A Navy pilot: how 'just doing our job' has changed

I first wrote this article in August 1980 for the purpose of informing the American public of the sacrifices being made by our sailors in Task Group 70.9 stationed in the Indian Ocean. I did not submit the article because I was not completely sure that there was a story. There have been so many articles about low pay, low retention, low readiness that I wondered who would want to read about the "peacetime" Navy in the Arabian sea? Now I think that there is a story here to be told.

I am a pilot in Attack Squadron Sixty-Five on board the nuclear aircraft carrier USS Dwight D. Eisenhower (CVN-69). I fly the A-6 Intruder, an all-weather medium-range bomber. With our sister light attack A-7 squadrons we comprise the primary offensive capability of this ship. There are six other squadrons aboard flying fighter, antisubmarine, and early-warning aircraft to support this offensive capability. There are a total of about 5,000 officers and men in the squadrons and manning the ship. Except for a five-day port visit to Singapore in mid-July we have been on Gonzo Station (off the coast of Oman) since we relieved the Nimitz in early May.

There was a time when being in the peacetime Navy meant working hard at sea, then pulling into port for liberty. At sea, periods were usually not more than 20 days in duration. Even during the Vietnam war carriers did not do more than 30 or 40 days on the line prior to pulling into port for R&R. Of course, during Vietnam the crews on the carriers felt they had a purpose. They launched aircraft loaded with bombs and saw them return empty.

With the emergency deployment of the Nimitz from the Mediterranean to the Indian Ocean in January 1980 we have entered a new era of "peacetime" operations. The Nimitz remained on station continously from late January to early May 1980. She returned home to Norfolk, Va., to a hero's welcome on Memorial Day, 1980.She was met by a President who praised the crew for all they had done (launching of the Iran rescue mission and the 144 continuous days at sea). There was much talk of increased pay that day. Subsequently, a bill was introduced in the Congress which would pay a bonus of $65 a month for men on ships engaged in at-sea periods of over 80 days in the Indian Ocean. (These numbers may not be exact.)

On the other side of the world we on the Ike who had already been at sea for 45 days read the news releases with keen interest. There was talk by many crew members in favor of remaining at sea beyond 144 days -- just to beat the record set by Nimitz. We felt we were better and wanted to show it and receive $65 a month for doing it. With all the press the Nimitz received it seemed that the President, the Congress, and the American people were finally awakening to the high cost to sailors (long family separations, low pay, crowded living places, long working hours) for serving their country at sea.

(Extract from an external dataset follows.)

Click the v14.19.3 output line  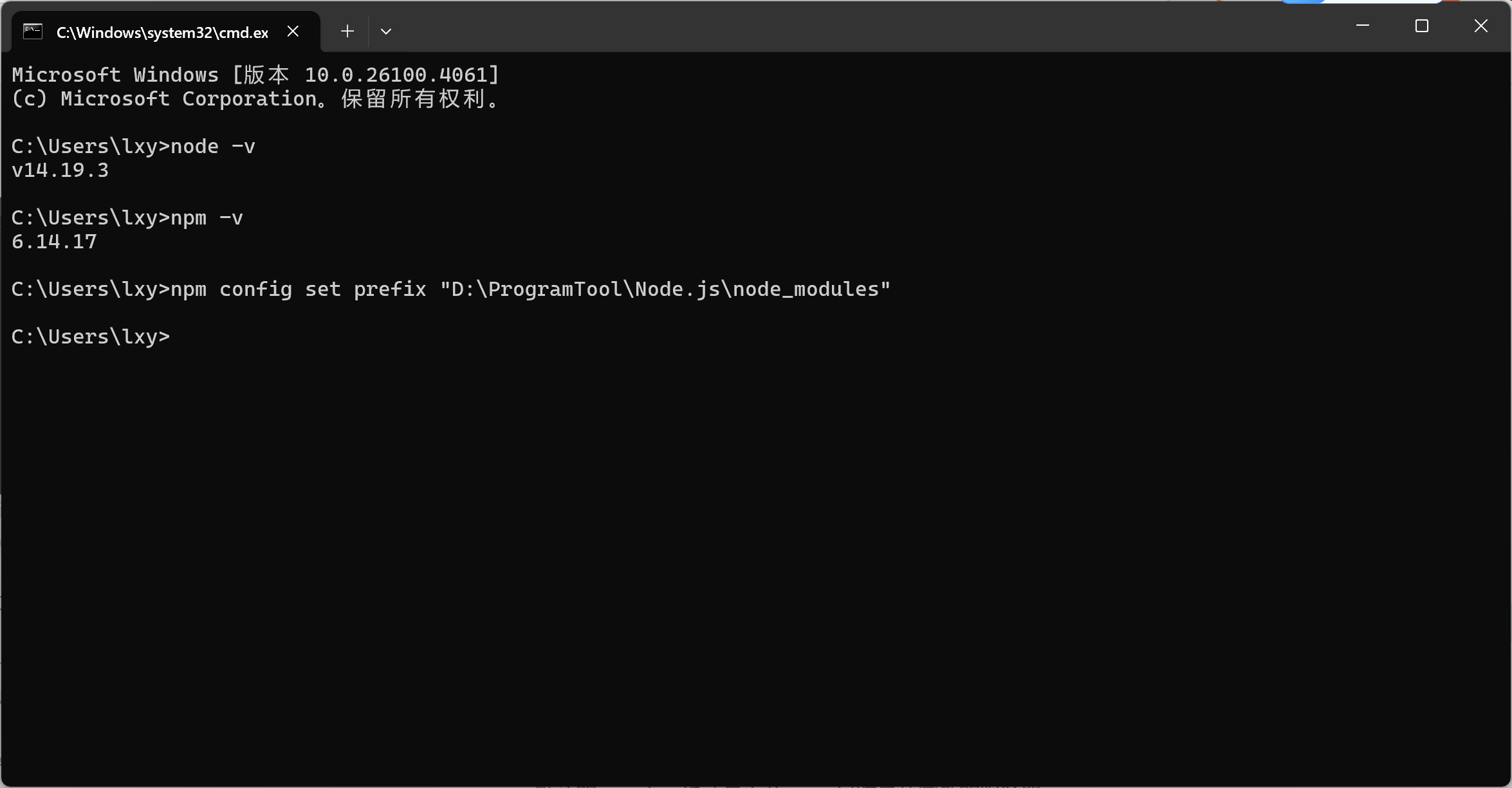(x=60, y=170)
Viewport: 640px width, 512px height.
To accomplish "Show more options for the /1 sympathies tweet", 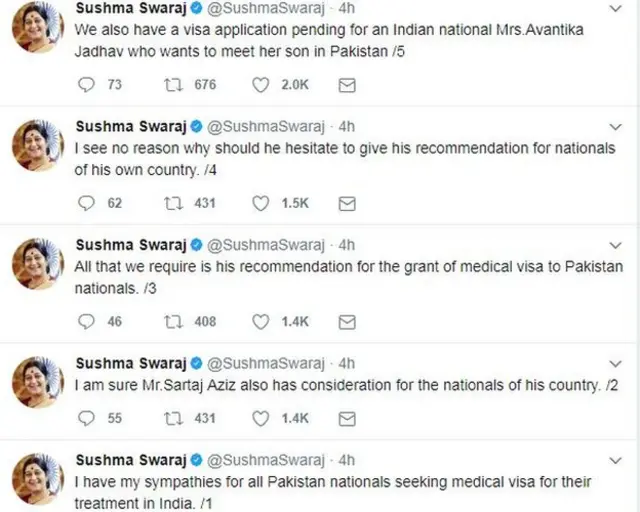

Well, we did not break the Nimitz's record, and the Congress shot down our bonus. The press releases and newspapers we received said that the Congress on advice from the Pentagon did not want to set a precedent and pay us for just doing our job.

By early July when we headed for our first liberty port in 92 days at sea we were ready for a break in routine. Returning to station in late July we looked forward to our next planned port visit to Perth, Australia, in October -- 81 days away. Of course this was not not to be. Just before we left station in late September, Iran and Iraq renewed a war which has its beginnings in antiquity. Our presence was needed on station to ensure a continuous flow of oil through the Straits of Hormuz.

As I write on this 184 of our deployment with 87 days of continuous at-sea time, maintaining our fighters and bombers in a 24- hour-a-day alert -- I can honestly report that morale is very high. We serve on the finest aircraft carrier in the world with the best food, finest living spaces, and the greatest tactical offensive capability of any warship in the world.

The one thing we ask of our government and the public is that they realize that this is no longer the standard peacetime Navy. We remain at sea with no defined visible objectives or achievements. With three months of continuous operations behind us and two more ahead we continue to do our best.

The thing that gnaws at us is to be written off as just doing our job. How many of those congressmen have spent 250 days at sea in an 1,100-foot steel enclosure with 5,000 other men? We officers and men of the Ike are ready to do anything our government asks of us. We have been launching and recovering jets for six months, day and night during the high winds and seas of the summer monsoons while our Soviet tattletale ships were taking white water over their bows. We have been here at the point where the buck stops and we will be here for two more months (until relieved by another carrier). Don't tell us that we are just doing our job and expect to see many of us in the Navy three years from now.

"I joined the Navy to see the world and what did I see? I saw the sea."